JS Wei (Jack) Sun

OpenAI rebuilds Codex sandbox on Windows, Willison ships Codex-built blog

OpenAI rebuilds Codex's Windows sandbox after a PTY leak; Willison ships a Codex-built Datasette blog and names the maintenance bill.

OpenAI rebuilds Codex sandbox on Windows, Willison ships Codex-built blog

TL;DR

  • OpenAI rebuilt Codex’s Windows sandbox around dedicated local users so Firewall can enforce outbound blocks.
  • A unified_exec PTY path already leaked the host user and let curl exfiltrate despite network_access=false.
  • Simon Willison shipped a Datasette project blog end-to-end in Codex Desktop, then published the full build transcript.
  • Codex Desktop tops Terminal-Bench 2.0 at 77.3% versus Claude Code’s 65.4%.
  • Willison’s own caveat: doubling AI output while raising maintenance cost effectively quadrupled long-term burden.

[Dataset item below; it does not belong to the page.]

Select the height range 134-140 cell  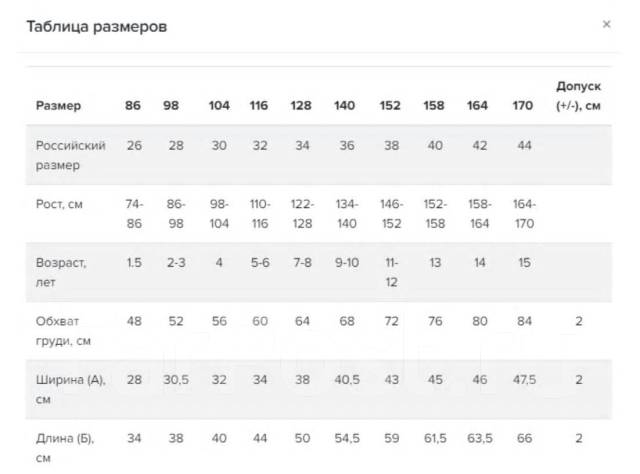[x=345, y=211]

Today is a Codex day, and both shipments tell the same story from opposite ends. OpenAI rebuilt the Codex Windows sandbox around dedicated local users — the only design that lets Windows Firewall actually enforce outbound network blocks — after rejecting AppContainer, Windows Sandbox VM, and MIC as too narrow, too heavy, or too risky. The redesign matters because the previous boundary already leaked: a unified_exec PTY path let whoami see the host user and curl exfiltrate with network_access=false set.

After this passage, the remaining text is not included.